* [SET EXERCISE]:
Rewrite the lines below with "checkbox" replaced by "check box" throughout, leaving everything else unchanged. Leave the pictures out of your answer.

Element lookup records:

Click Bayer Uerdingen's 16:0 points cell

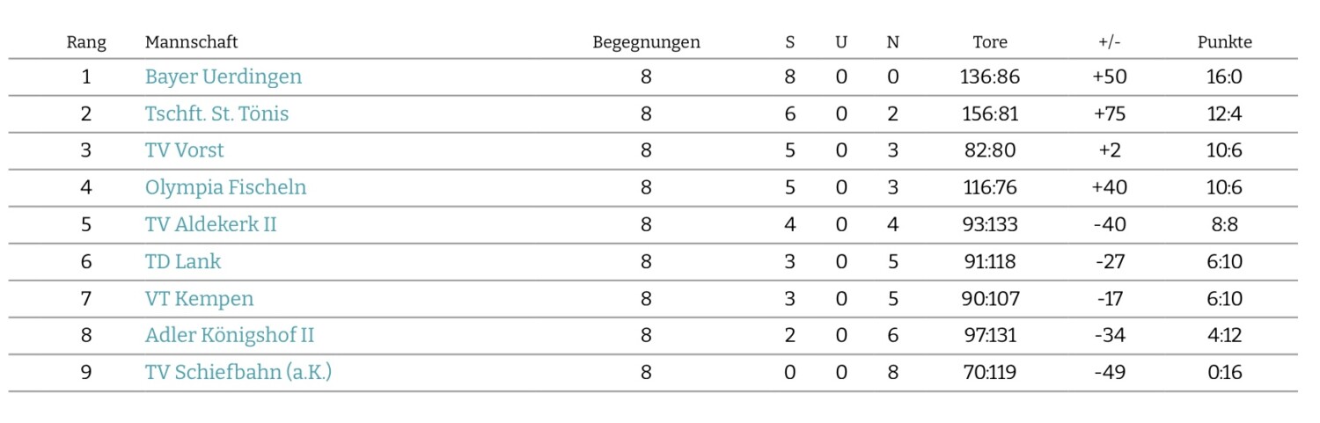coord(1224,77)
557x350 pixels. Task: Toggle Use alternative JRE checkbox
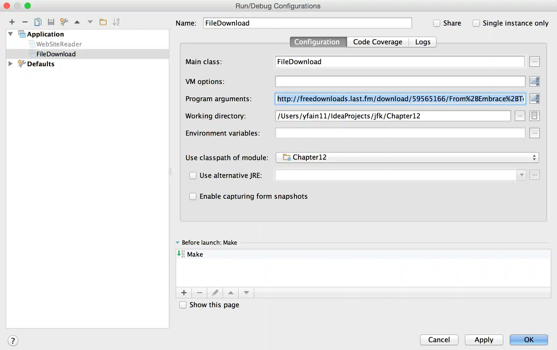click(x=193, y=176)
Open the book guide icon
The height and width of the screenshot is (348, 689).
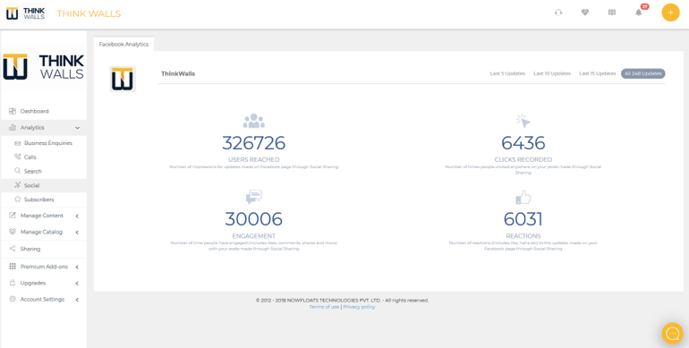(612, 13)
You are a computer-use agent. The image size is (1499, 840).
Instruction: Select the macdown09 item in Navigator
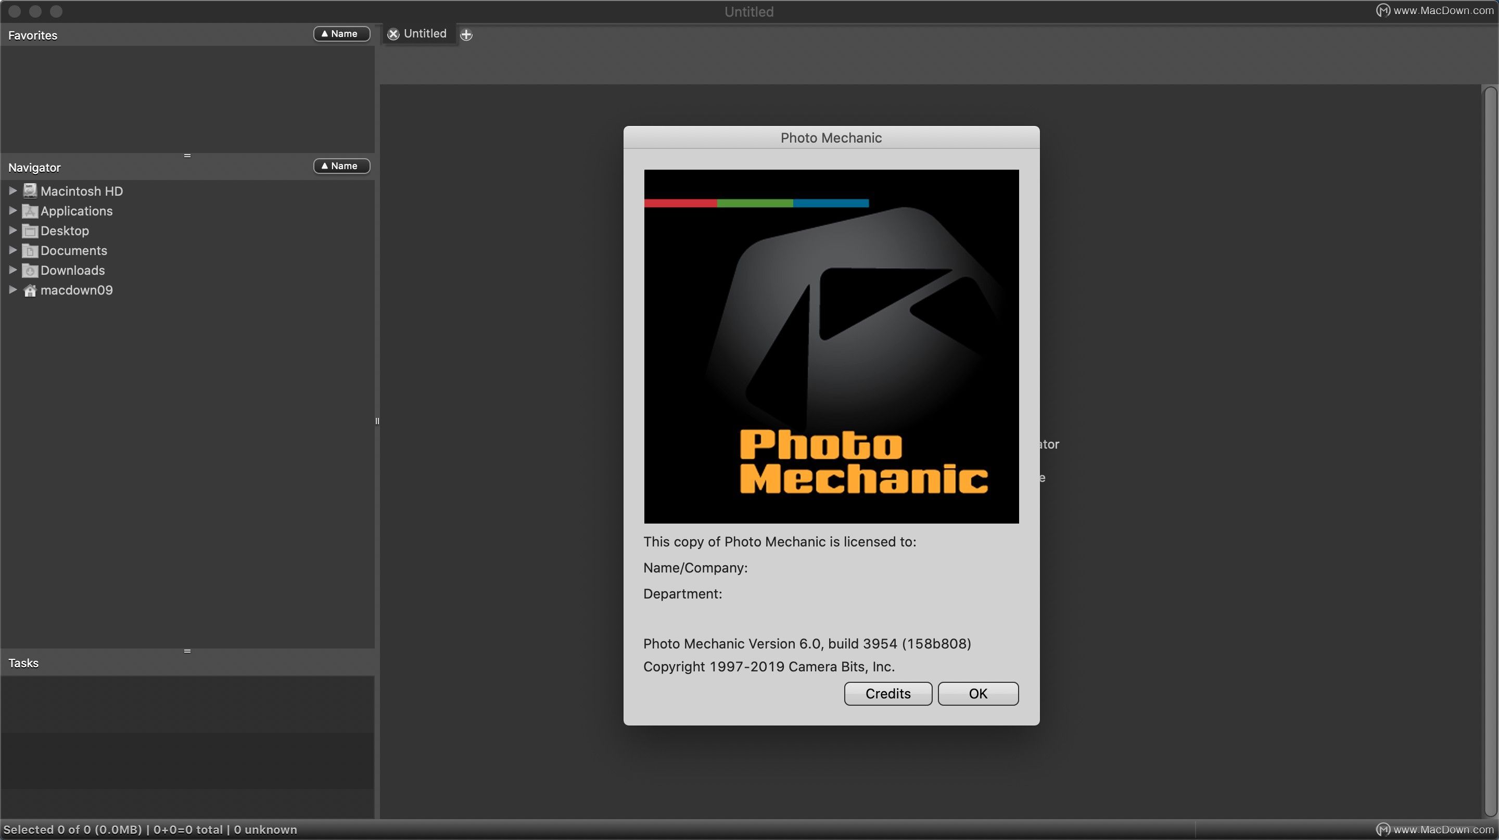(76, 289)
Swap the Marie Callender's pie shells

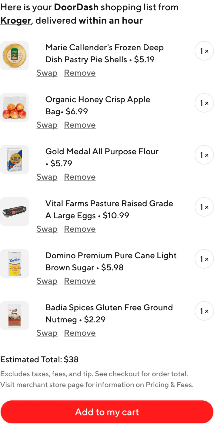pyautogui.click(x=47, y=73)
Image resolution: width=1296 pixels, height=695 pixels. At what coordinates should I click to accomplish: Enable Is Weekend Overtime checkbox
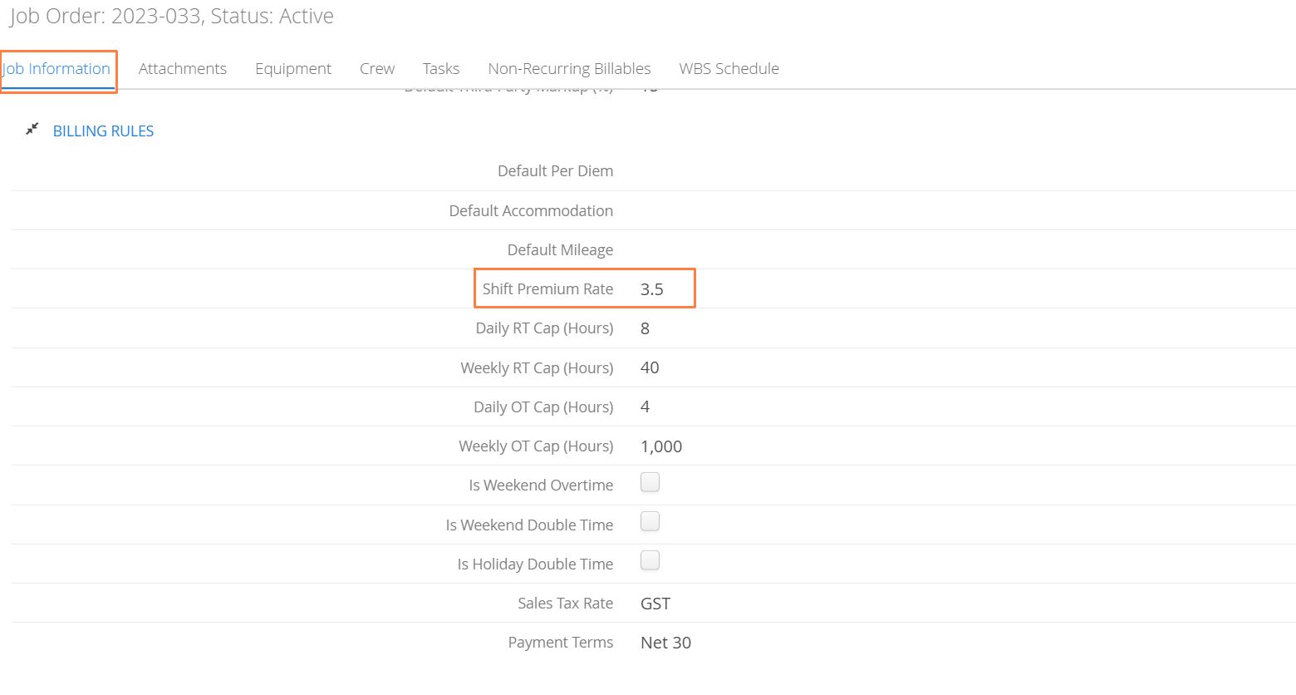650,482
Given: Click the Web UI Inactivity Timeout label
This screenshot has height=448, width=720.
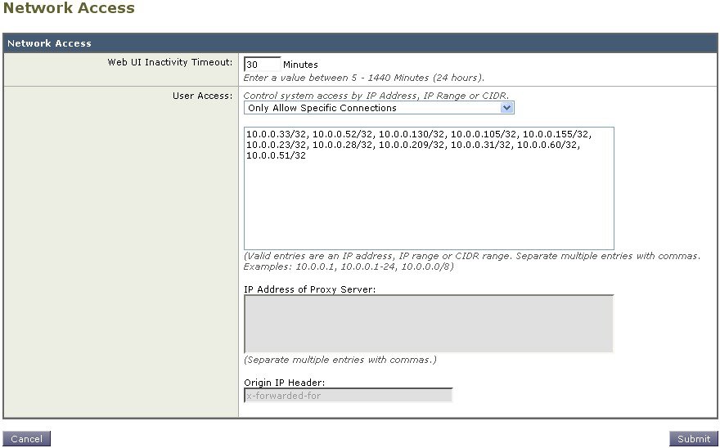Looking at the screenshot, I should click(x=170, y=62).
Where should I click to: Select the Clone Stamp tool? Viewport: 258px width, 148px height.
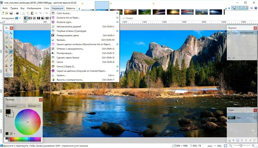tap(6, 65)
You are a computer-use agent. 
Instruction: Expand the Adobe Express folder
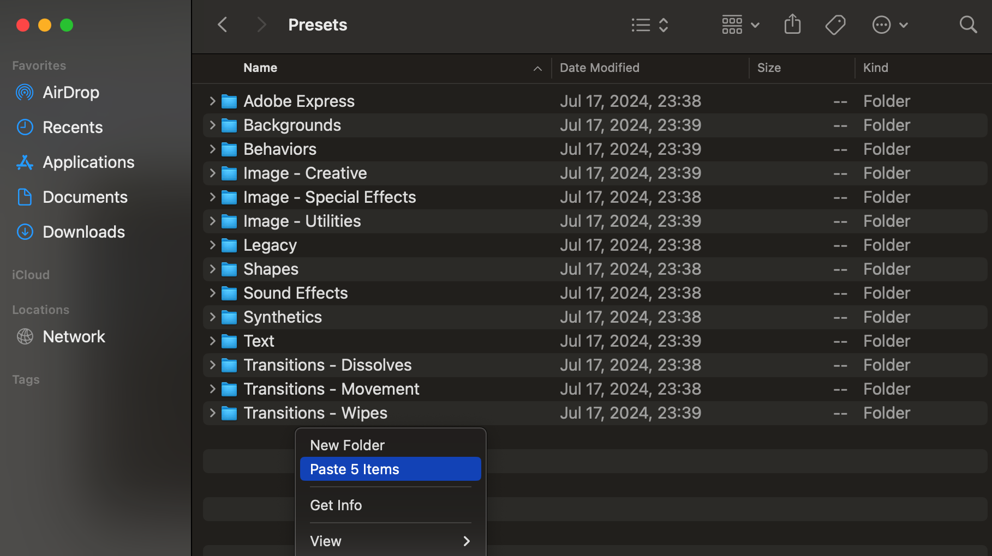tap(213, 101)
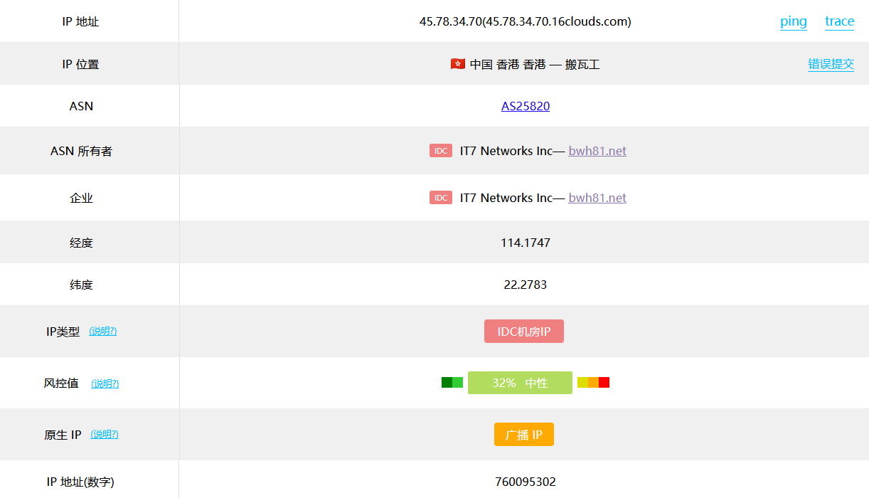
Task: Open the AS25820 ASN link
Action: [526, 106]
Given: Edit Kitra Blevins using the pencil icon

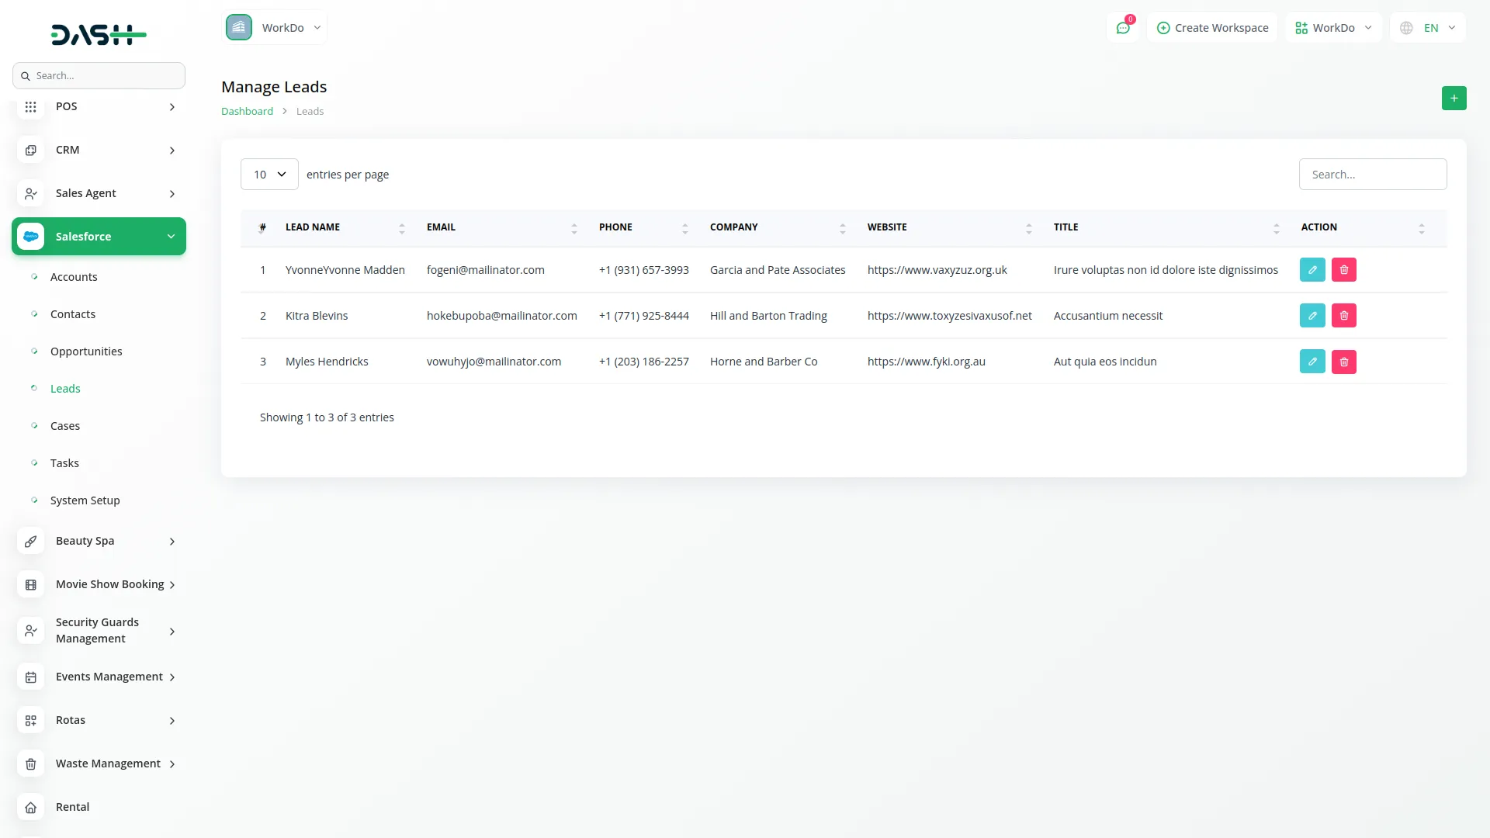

* [THE SOLUTION]:
Click Bayer Uerdingen's 16:0 points cell

coord(1224,77)
557x350 pixels. Task: Toggle Use alternative JRE check box
click(x=193, y=176)
Open the book guide icon
The height and width of the screenshot is (348, 689).
(612, 13)
You are a computer-use agent. The image size is (1499, 840).
Instruction: Select the macdown09 item in Navigator
(76, 289)
Swap the Marie Callender's pie shells

pyautogui.click(x=47, y=73)
Image resolution: width=1296 pixels, height=695 pixels. At what coordinates should I click to accomplish: Enable Is Weekend Overtime check box
650,482
Given: Click the Web UI Inactivity Timeout label
This screenshot has height=448, width=720.
Looking at the screenshot, I should click(x=170, y=62).
Where should I click to: Select the Clone Stamp tool? Viewport: 258px width, 148px height.
tap(6, 65)
You are a computer-use agent. 
Instruction: Expand the Adobe Express folder
tap(213, 101)
Task: Open the AS25820 ASN link
Action: [526, 106]
Given: Edit Kitra Blevins using the pencil icon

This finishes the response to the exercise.